▸ WHAT THE EXERCISE ASKS
Your response should contain every line from the data below that holds the string "beside".

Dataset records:
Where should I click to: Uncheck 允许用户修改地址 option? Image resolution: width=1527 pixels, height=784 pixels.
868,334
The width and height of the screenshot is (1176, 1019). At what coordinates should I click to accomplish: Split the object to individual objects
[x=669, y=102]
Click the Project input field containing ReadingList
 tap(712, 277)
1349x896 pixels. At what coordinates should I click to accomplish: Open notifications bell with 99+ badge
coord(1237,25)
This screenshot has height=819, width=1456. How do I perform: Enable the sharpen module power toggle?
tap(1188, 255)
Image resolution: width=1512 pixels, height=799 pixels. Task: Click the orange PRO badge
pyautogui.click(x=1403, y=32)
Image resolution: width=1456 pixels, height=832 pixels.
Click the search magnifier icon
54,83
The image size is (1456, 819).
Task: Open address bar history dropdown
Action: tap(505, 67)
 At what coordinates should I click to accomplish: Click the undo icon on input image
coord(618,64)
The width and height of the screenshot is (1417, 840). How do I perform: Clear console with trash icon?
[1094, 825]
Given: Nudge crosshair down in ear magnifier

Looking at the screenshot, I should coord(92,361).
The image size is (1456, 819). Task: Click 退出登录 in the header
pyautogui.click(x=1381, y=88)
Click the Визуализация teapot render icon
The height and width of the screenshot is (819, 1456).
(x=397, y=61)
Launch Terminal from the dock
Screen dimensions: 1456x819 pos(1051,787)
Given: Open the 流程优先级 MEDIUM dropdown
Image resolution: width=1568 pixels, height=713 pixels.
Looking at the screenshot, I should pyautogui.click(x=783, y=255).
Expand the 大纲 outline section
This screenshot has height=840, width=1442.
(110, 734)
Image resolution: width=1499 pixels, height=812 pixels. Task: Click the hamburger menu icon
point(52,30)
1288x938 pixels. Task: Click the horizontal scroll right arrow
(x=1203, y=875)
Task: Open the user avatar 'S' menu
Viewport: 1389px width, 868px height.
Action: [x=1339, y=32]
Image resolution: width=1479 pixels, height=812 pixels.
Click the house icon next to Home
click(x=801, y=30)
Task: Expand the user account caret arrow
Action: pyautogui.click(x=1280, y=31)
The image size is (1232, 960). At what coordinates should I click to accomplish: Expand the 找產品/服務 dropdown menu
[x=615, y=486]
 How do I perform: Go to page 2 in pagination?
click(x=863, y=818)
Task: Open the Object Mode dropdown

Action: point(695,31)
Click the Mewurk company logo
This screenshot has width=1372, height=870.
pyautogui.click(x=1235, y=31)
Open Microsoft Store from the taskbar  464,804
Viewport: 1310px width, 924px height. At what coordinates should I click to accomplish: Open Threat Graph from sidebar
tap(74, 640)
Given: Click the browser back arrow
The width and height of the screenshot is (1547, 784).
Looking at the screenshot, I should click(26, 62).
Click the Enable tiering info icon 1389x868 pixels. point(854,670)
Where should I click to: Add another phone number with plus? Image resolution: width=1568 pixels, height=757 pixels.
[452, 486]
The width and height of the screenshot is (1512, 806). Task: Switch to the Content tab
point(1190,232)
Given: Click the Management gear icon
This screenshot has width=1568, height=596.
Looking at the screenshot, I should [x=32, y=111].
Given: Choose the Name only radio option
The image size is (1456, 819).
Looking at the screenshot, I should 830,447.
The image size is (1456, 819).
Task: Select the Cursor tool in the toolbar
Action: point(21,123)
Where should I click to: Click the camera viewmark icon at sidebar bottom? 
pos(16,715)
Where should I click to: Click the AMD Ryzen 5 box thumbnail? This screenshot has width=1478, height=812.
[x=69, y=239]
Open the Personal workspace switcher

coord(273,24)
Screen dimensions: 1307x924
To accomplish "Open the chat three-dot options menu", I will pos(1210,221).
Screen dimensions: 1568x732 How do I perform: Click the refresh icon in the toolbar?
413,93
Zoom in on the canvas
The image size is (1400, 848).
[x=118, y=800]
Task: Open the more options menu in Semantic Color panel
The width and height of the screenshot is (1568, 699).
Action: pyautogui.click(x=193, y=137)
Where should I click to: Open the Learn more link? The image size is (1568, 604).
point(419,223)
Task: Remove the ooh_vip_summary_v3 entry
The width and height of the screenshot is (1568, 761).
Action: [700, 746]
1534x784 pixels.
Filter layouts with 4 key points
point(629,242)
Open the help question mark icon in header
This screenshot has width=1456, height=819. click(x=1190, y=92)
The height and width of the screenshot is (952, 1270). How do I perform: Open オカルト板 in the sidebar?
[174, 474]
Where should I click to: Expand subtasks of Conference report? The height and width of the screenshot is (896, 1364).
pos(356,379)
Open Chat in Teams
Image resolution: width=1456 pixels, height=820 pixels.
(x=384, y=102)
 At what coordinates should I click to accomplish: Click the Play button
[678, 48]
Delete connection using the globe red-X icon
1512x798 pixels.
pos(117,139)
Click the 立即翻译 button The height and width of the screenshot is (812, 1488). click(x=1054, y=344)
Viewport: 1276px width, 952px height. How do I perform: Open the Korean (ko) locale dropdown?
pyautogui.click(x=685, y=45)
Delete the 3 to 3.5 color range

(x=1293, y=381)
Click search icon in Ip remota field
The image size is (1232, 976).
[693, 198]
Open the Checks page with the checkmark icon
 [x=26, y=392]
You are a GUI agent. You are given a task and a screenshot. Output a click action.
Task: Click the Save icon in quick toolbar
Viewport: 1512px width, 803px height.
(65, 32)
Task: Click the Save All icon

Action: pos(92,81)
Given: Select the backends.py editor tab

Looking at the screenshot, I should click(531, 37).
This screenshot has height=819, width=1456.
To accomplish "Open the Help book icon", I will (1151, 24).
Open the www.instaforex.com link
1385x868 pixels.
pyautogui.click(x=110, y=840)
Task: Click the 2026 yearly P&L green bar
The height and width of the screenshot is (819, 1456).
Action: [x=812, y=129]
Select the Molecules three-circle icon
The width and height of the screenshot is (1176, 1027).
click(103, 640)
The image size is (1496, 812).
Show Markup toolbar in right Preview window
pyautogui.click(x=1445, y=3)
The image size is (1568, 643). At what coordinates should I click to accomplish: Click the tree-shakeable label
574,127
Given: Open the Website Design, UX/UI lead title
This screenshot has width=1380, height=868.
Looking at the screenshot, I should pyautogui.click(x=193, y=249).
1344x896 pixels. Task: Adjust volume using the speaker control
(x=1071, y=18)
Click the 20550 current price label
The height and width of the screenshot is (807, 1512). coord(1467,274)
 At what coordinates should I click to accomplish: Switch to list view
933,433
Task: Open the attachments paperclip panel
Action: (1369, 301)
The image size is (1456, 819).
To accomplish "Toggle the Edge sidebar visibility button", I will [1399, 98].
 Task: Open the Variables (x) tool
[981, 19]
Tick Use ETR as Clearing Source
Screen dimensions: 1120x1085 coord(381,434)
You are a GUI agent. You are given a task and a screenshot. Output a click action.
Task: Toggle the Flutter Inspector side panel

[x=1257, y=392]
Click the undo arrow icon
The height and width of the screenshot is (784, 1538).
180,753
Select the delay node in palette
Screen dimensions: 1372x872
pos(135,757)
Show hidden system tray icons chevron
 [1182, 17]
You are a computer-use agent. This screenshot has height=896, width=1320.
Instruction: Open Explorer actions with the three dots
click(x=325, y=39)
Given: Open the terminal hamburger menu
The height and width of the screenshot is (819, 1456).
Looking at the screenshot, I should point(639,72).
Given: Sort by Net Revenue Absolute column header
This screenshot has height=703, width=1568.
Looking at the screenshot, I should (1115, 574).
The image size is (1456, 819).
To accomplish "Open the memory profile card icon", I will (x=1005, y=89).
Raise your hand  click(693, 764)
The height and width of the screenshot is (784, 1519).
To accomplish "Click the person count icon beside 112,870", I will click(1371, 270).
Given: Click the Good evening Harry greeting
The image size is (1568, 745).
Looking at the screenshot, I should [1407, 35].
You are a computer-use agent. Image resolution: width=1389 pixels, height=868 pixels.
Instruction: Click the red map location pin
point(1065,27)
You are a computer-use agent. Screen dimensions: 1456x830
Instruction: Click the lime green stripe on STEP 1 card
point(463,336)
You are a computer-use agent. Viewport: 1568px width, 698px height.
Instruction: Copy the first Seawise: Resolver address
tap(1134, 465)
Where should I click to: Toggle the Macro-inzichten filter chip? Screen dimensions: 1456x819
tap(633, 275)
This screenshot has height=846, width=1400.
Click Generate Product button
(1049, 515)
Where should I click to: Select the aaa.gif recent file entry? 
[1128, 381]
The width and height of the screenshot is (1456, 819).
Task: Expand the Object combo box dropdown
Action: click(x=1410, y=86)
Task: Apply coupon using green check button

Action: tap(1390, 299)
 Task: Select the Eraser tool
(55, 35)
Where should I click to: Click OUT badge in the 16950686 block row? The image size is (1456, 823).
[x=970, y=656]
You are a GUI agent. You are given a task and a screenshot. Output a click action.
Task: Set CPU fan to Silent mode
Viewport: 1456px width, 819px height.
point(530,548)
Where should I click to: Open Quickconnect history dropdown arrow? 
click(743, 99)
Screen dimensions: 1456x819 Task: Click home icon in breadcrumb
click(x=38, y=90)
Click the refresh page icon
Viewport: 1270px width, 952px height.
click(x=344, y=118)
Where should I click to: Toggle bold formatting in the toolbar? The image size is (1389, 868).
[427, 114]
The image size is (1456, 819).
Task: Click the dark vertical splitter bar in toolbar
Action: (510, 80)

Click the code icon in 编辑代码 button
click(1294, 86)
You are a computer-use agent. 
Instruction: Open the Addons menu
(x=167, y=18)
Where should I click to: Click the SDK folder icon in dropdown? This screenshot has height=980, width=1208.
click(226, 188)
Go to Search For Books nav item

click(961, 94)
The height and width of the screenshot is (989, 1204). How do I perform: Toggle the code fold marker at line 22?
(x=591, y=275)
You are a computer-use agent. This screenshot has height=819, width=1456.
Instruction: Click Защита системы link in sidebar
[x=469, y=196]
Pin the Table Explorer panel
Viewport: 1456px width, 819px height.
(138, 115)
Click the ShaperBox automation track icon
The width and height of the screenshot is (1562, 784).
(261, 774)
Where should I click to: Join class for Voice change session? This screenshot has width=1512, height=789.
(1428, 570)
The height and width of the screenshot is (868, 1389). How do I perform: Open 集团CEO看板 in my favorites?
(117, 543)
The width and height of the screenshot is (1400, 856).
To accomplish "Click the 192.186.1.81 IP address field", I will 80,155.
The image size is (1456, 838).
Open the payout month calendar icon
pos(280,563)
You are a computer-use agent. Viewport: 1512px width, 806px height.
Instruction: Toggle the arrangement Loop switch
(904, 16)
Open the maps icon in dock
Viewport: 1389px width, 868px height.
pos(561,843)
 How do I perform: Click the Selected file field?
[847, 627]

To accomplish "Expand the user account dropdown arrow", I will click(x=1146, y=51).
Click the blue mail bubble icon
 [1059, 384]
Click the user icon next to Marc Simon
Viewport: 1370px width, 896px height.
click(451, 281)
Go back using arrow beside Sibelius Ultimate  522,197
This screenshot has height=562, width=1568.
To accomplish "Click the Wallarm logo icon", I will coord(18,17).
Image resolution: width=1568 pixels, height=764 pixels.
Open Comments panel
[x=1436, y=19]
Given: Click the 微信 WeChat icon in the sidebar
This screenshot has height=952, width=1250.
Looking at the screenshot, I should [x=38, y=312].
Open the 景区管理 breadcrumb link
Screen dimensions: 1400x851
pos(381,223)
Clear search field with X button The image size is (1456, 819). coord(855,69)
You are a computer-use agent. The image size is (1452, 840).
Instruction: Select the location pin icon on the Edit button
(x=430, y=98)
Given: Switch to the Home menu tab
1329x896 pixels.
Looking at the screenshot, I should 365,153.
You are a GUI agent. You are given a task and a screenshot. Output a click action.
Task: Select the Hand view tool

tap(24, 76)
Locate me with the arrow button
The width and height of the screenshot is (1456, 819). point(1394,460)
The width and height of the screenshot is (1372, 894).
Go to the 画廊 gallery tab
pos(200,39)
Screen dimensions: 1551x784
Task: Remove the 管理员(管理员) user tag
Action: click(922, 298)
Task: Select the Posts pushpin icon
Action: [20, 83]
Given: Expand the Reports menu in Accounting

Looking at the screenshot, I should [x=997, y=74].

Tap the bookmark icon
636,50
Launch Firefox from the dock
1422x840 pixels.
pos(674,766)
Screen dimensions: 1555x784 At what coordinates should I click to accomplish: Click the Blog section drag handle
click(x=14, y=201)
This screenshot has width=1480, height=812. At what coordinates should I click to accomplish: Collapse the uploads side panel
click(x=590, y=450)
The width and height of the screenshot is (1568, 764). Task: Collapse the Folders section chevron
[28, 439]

▸ EXPECTED ANSWER
To accomplish "Click the person count icon beside 112,870", I will click(1371, 270).
Go back using arrow beside Sibelius Ultimate  522,197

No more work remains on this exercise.